Another instance of successful private coinage is one with which Professor Goodhart is now familiar, though he didn’t know of it in 1998, when he published the article to which The Economist refers. It is the episode of private token coinage in Great Britain that is the topic of my book, Good Money. Professor Goodhart did me the honor of writing that book’s introduction. And although he makes clear there that the story I tell did not at all cause him to abandon Cartalism, I am sure that he would agree that it proves that, in at least one instance, the state’s withdrawal from coining did in fact lead to private entrepreneurs rushing in to fill the void.

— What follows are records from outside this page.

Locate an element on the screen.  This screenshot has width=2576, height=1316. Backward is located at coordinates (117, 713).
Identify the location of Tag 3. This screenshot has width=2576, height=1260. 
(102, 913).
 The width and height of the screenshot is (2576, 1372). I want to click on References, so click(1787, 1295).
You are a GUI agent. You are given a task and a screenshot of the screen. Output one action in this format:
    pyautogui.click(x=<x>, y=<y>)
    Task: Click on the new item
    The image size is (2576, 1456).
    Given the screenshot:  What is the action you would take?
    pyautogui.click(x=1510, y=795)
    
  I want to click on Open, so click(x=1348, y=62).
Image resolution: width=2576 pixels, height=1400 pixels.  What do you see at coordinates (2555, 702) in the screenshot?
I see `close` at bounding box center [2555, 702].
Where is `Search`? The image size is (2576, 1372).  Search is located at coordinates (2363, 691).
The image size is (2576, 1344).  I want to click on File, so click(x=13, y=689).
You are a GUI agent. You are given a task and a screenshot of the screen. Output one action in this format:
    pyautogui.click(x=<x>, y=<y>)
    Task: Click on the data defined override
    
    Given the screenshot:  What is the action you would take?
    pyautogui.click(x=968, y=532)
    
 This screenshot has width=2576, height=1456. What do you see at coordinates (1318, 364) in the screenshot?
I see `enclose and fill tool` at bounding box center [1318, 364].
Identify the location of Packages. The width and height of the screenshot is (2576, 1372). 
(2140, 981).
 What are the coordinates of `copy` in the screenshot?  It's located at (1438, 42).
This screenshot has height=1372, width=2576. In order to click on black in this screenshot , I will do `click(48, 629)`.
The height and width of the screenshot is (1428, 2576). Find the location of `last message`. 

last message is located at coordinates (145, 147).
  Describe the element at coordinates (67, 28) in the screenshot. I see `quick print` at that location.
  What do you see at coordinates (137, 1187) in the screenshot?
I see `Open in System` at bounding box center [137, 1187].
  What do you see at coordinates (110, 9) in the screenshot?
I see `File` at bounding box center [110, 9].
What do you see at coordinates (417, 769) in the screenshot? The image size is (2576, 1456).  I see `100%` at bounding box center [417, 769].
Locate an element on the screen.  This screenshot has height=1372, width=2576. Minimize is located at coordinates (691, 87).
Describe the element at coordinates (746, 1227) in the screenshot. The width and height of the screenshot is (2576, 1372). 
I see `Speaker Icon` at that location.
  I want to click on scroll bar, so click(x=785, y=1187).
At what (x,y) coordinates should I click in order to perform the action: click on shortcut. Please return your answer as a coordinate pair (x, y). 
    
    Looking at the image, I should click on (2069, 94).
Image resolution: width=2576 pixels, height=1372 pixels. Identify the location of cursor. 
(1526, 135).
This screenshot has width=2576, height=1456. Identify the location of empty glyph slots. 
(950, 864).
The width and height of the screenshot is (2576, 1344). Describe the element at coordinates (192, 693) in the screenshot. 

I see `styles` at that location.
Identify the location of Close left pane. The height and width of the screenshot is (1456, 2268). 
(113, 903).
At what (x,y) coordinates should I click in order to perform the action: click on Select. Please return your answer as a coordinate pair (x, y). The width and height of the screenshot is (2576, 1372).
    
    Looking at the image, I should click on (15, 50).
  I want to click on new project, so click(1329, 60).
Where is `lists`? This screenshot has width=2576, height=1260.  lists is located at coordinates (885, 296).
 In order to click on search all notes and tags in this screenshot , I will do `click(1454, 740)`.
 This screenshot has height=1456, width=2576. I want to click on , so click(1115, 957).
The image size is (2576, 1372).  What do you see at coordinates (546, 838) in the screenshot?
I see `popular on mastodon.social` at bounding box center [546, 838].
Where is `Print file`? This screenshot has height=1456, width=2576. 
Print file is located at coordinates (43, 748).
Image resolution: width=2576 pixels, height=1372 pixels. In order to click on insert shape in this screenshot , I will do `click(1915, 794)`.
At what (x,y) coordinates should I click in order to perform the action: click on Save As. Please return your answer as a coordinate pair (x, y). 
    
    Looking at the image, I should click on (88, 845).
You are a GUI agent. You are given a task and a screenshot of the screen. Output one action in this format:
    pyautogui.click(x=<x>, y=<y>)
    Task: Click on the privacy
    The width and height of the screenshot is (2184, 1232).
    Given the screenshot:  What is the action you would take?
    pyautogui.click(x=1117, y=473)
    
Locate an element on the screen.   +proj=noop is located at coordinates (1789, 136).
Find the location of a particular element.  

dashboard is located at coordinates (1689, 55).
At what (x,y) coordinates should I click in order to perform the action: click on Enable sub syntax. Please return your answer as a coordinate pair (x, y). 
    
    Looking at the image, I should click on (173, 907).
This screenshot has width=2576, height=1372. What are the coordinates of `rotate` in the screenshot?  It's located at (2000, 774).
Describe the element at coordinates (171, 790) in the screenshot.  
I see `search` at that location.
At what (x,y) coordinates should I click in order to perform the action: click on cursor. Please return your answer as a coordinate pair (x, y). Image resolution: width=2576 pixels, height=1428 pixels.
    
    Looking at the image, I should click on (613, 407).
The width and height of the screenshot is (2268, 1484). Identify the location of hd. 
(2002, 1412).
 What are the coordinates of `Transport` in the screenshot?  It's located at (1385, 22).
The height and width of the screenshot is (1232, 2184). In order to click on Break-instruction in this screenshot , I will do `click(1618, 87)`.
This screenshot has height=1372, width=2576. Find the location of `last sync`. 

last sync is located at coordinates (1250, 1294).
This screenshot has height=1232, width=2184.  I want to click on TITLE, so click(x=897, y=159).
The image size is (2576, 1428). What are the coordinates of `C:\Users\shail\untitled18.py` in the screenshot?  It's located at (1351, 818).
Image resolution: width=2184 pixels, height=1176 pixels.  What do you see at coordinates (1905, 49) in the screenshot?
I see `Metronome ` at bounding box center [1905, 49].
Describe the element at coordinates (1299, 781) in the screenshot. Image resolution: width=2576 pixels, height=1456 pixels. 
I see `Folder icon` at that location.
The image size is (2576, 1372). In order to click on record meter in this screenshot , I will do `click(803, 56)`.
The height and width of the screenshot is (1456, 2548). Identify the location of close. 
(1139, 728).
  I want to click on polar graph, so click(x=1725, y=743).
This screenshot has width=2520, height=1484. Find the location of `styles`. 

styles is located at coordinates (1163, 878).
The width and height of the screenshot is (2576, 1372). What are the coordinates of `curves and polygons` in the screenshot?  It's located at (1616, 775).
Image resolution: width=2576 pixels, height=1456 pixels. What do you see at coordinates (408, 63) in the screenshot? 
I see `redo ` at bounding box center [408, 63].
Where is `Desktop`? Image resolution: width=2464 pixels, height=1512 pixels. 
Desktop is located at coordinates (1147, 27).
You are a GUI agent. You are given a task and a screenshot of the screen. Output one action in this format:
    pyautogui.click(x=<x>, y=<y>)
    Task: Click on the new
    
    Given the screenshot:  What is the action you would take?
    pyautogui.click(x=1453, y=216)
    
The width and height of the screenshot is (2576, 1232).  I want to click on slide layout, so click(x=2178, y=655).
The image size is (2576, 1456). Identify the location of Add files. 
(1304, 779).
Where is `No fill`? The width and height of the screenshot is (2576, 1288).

That private coiners didn’t always or even often rush in whenever governments failed to supply coins is itself hardly surprising in light of the fact that unauthorized coining, even of coins not meant to imitate official ones, has almost always been illegal, and has more often than not been a capital crime. So the absence of acknowledged private mints following both the fall of Rome in the 5th century and the Japanese government’s abandonment of copper coinage in the 10th might prove nothing more than that no one wanted, literally, to stick his neck out.
Might. Except for the fact that the claim that no private coinage took place in either of these instances doesn’t seem to be true. I do not merely mean that there was surreptitious private coining, that is, counterfeiting: despite the death penalty Japanese copper coins were aggressively counterfeited. I mean that after the Japanese government got out of the business of making coins–after having, that is, debased its coins until they were more-or-less worthless–legitimate privately minted substitutes, manufactured by local clans and wealthy merchants, did in fact take their place, along with Chinese coins and (yes) rice. That, at least, is what it says on the website of the Bank of Japan’s Currency Museum. Nor is it true that coinage simply gave way entirely to barter after Rome fell. No doubt it did so to some degree everywhere, and perhaps to a large degree in some places; but private coinage also took place, and did so notoriously in Merovingian Gaul, where thousands of local mints supplied coins modeled (sometimes crudely) on their Roman predecessors, and bearing the names of coiners very few of whom were known rulers. In short, it seems that, even as proofs by example go, those offered by The Economist are rather paltry.
Yet I suppose that we will never see the end of the myth that only governments are fit to coin money. Were bread a government monopoly long enough, Herbert Spencer once remarked, people would react with horror to the suggestion that it might instead be supplied, and supplied with better results, by the private sector. Spencer was probably right. I’m just glad I’ll never live to see The Economist prove it.